If I add 1/2 sets of heavy reverse curls at the end of 1 (or both) of my leg days would this have a negative impact on my arm day the next day or would 24 hours of rest be sufficient?
Cheers
 
@bastionhd Forearms usually recuperate very fast for me, similar to calves.

I’d say do it as you planned, and accommodate if you end up too sore. It may take a bit of adapting but before long you’ll be able to use them pretty much any workout day so long as it’s not directly before heavy pulls. Pre fatiguing them from heavy pulls can be great as well, but don’t let grip strength be a limiting factor in any exercise other than grip specific ones
 
@joywager I was in an almost opposite boat, largely hampered by being a former fat guy so my calves were relatively big for a beginner, before I really needed to do work specific to them. But forearm size was hard to see until I really successfully started to cut. And I mostly mean they both recover the same for me: relatively quick.
 
@bastionhd Maybe try to superset your biceps and triceps exercises so you have more time for some forearm exercises.
Personally I do Upper on Monday and Friday morning, and those days I try to fix my elbow and forearm tendonitis with some wrist roller and weighted pronation/supination exercises at the end of day at home because I don't have the time to do it at the gym.
 
@swhnly65 Was thinking about that as well but maybe my forearms would be too fatigued after all my back exercises. Will give them a go after legs and see how it works out first and if not I’ll try them on my chest/back day
 
@bastionhd I do a very similar split, and I do forearms at the end of Arm days. But I superset most of the exercises on Arm day, so it ends up taking not too much longer than a regular workout to add in forearms at the end.

You could also try supersetting in forearms on Leg day. The shouldn't interfere with your leg exercises at all, with perhaps RDLs at the only exception.
 
@bastionhd I have a day only for arms and that's when i train forearms.

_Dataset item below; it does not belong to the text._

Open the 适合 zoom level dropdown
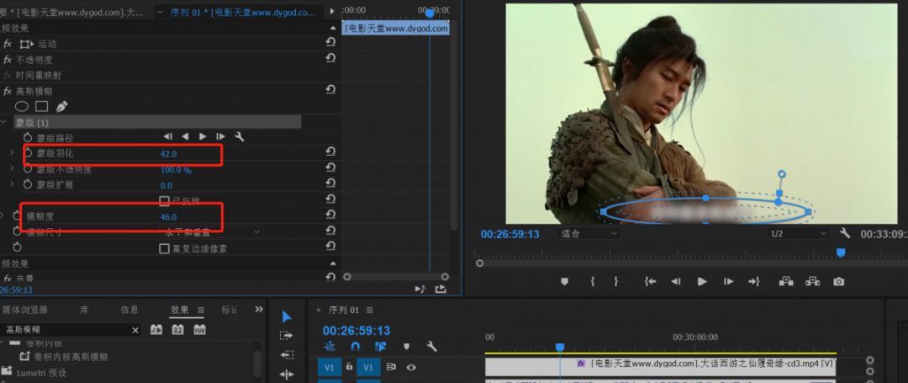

I do the Reverse Curl, Wrist Curl, Wrist Extension. On my "off" day i do Pronation, Supination, Ulnar and Radial Deviation and also Grippers.
 
@bastionhd A lot of people say "Forearms recuperate very fast." Which, is valid. You have to go in slowly though and see if that's the case with you.

The reason I say this is because I'll do 3 sets of DB Wrist Curls (which are better for the majority of the forearm...reverse curls mainly only hit the brachioradialis and extensors) and will be sore up 3 days after. My calves are even fucking worse with that - I will be sore, occasionally, up to 4 days after with direct training (where as it's only 2-3 days after I just don't and do Goodmornings.) It was interfering with my cardio, so I stopped training calves, for instance.

If you're a freak that got weird fast-twitch forearms like I do, make sure you have straps or some kind of grip assistance for your back day. I do Chest-Legs-Back kind of split, so my forearm training is on chest day.

I would not do heavy ass reverse curls. That shit is taken care of with back work and bicep work. Just do higher rep reverse curls at the end of one of your pull days, wrist curls on push days, and a hammer curl on the second pull day...and you're set.